This does not apply to the end of WWII. The US had a complete naval blockade of Japan and could have just indefinitely starved them out. Japan had no tools to break it. They were holding out hope for the USSR to negotiate their surrender instead of the US and they surrendered almost immediately after the USSR declared war. Let's say that this wasn't true: Nuclear weapons can't do anything that conventional bombing can't eventually achieve, and conventional bombing can actually be strategically targeted unlike nuclear weapons. Let's say that this isn't true and revealing the existence of a nuclear weapon was absolutely necessary to end the war: You don't have to use it to disintegrate hundreds of thousands of civilians. You can just demonstrate it to the Japanese leadership in neutral and uninhabited territory. You could also drop it over some uninhabited area in Japan where the extent of the destructive capabilities will still be extremely evident. Let's say THAT isn't true and you absolutely need to nuke a city: You don't need to nuke two. You simply cannot be well-informed on the topic and argue for Hiroshima and Nagasaki in good faith.

This is demonstrated to not be true.

The war hawks in the Supreme War Council wanted to fight on. Korechika Anami was fully aware of what the nuclear weapons had done to Hiroshima. His excuse for fighting on? He didn't believe that the Americans had more than one bomb. His goal was that, if Japan could cause a lot of Allied casualties during an invasion of the home islands, that Japan could push for more favorable terms, or even, and this is no joke, keep some of what it had conquered.

Yoshijiro Umezu had the same position as Anami - he wanted Japan to fight hard in an invasion and push for a negotiated peace, as opposed to a surrender.

The last hawk in the Supreme War Council, Soemu Toyoda, literally argued that Japan should defend the home islands to the death.

And yes, these were their positions even after the *second* atomic bomb was dropped. What the atomic bombings did was persuade the Emperor that he had to break the deadlock in the Supreme War Council and force the hawks to agree to a surrender, instead of their ridiculous hopes of a negotiated peace. If it took the atomic bombings of two cities just to get the Emperor to break the deadlock, I cannot imagine that dropping a single bomb over a neutral site would have done the same.

It should also be noted that any discussions of "peace" that were had were not actually about surrender. They were akin to a ceasefire. Japan's military leadership considered territories like Manchuria/Korea/Taiwan to be territories that were gained prior to the actual onset of World War II, and therefore part of Japan's "pre-war territory", and so they were fighting to hold onto as much of those territories as they could. The notion that Japan was "ready to surrender" is total nonsense - what they wanted for was essentially a ceasefire where they would "handle their own disarmament" and "address their own war criminals", which is basically shorthand for "we want a brief pause so we can get a break and try again in 10 years".

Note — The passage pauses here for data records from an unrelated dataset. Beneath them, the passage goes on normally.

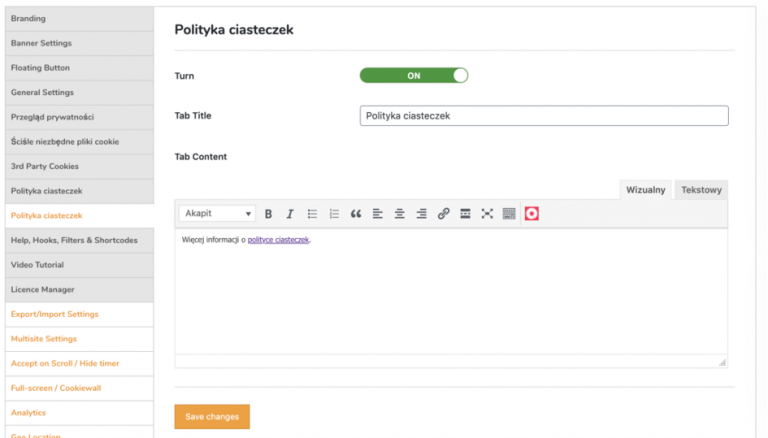
Task: Show the toolbar toggle (kitchen sink)
Action: coord(509,214)
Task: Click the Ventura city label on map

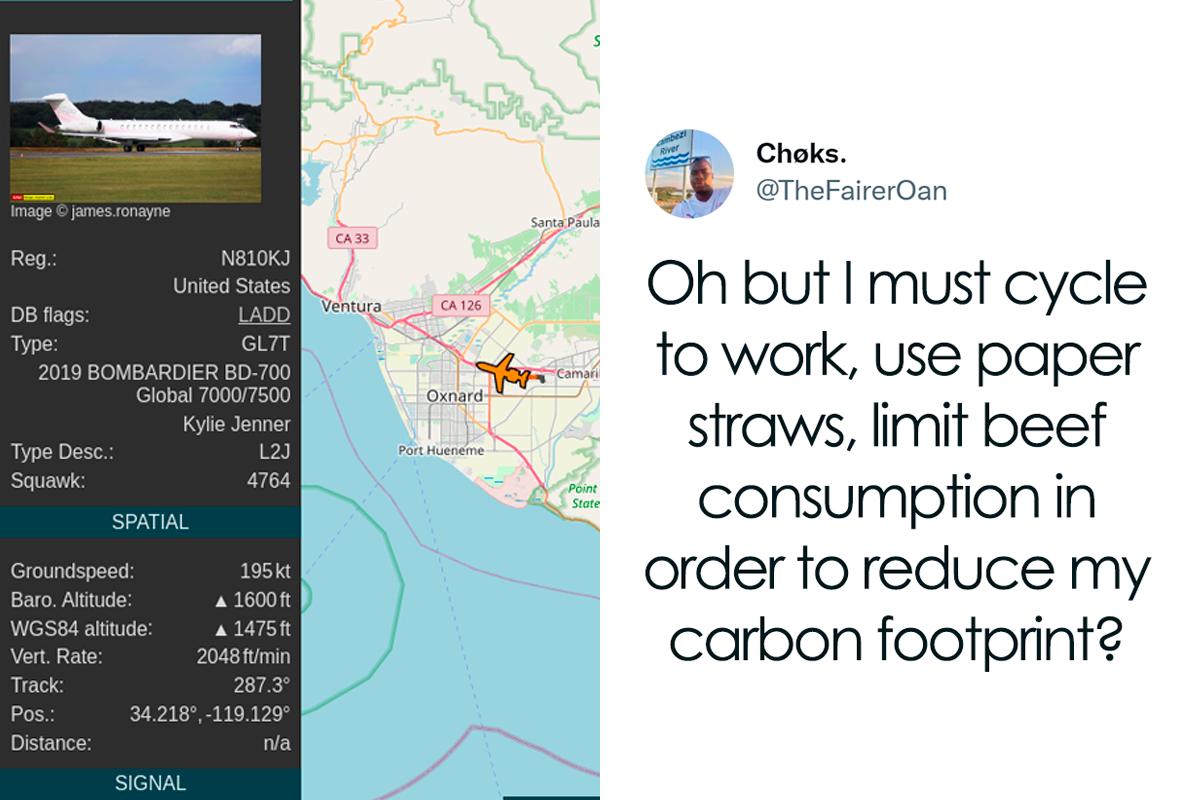Action: pos(351,306)
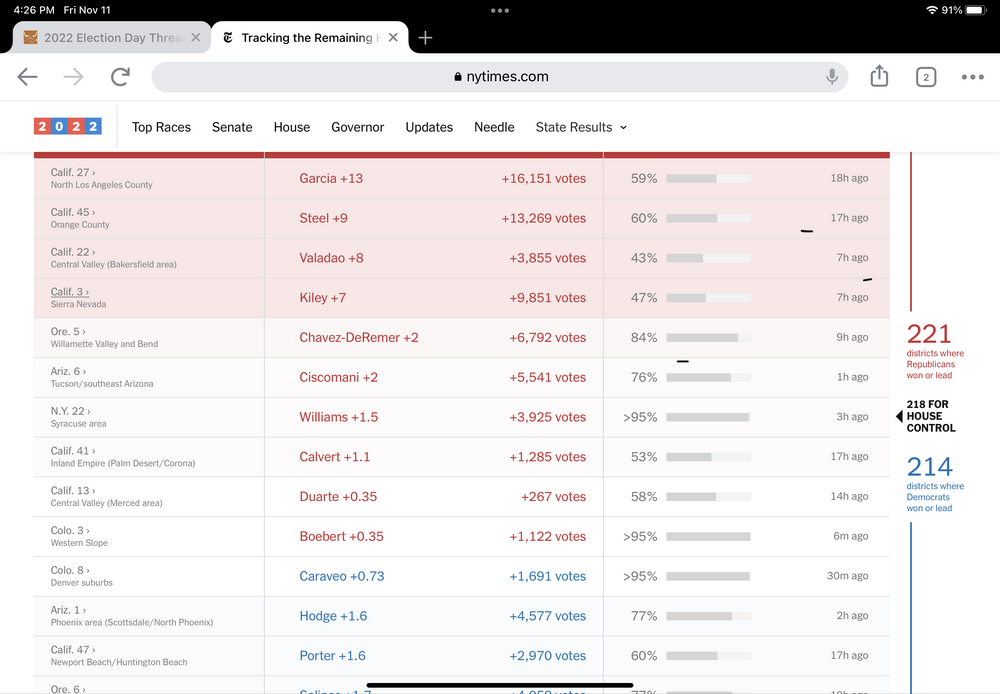Tap the nytimes.com address field
Viewport: 1000px width, 694px height.
(500, 77)
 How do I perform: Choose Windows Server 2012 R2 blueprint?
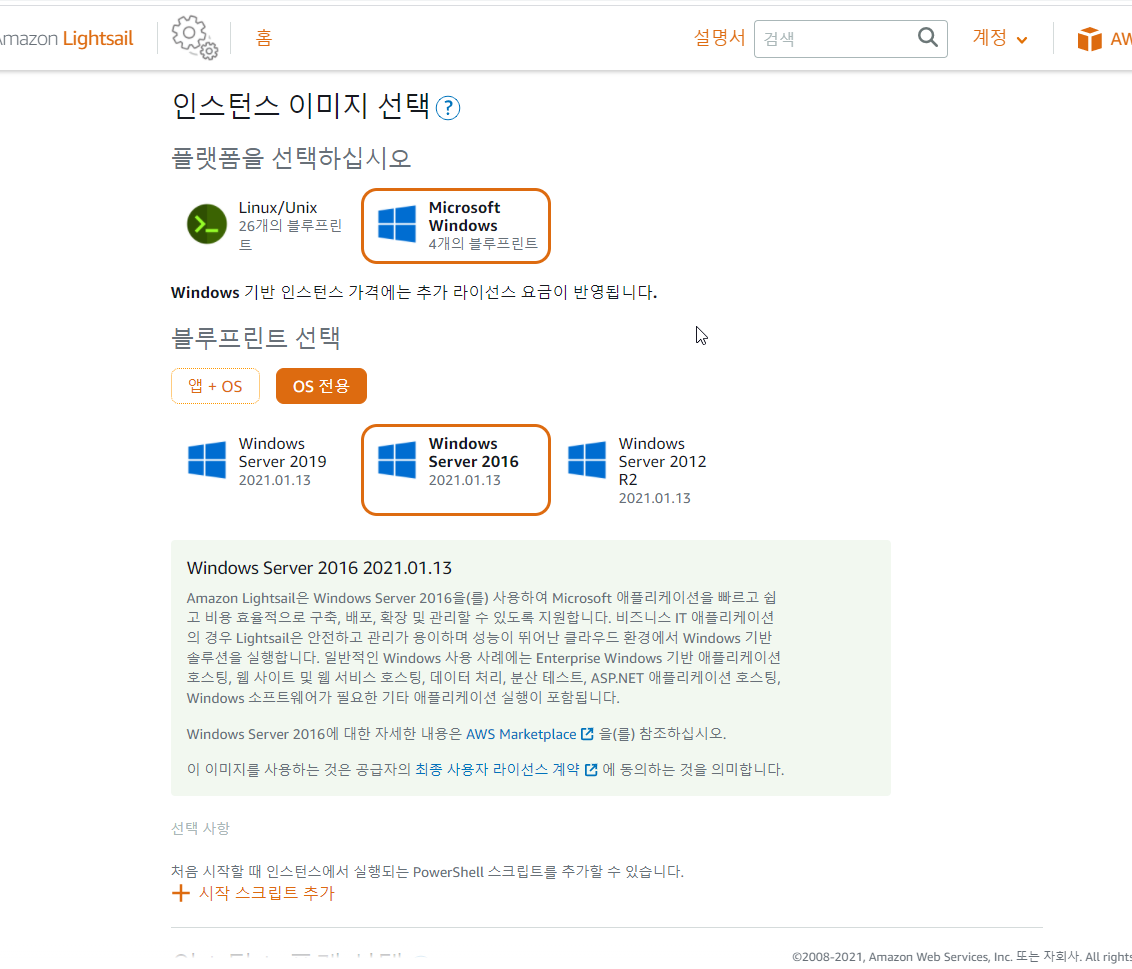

It is also important to note that the war was by no means over in the rest of Asia. This guy here is insisting that Japan was blockaded and wasn't fighting anymore, but that simply isn't true. Japan had land forces that were active all over the rest of Asia - they had forces that were still fighting in China and in Burma. Combat in those theaters would have continued had the atomic bombs not occurred, meaning the deaths of more Japanese soldiers, more Allied soldiers, more Chinese/Burmese/Vietnamese civilians, and of course, more Japanese civilians starving to death on the Home Islands as a result of wartime food rationing. Would the war have ended eventually? Yes, most likely. But whether more people would have died? Hard to say. A speedy end to the war may well have lessened the amount of total deaths from the war.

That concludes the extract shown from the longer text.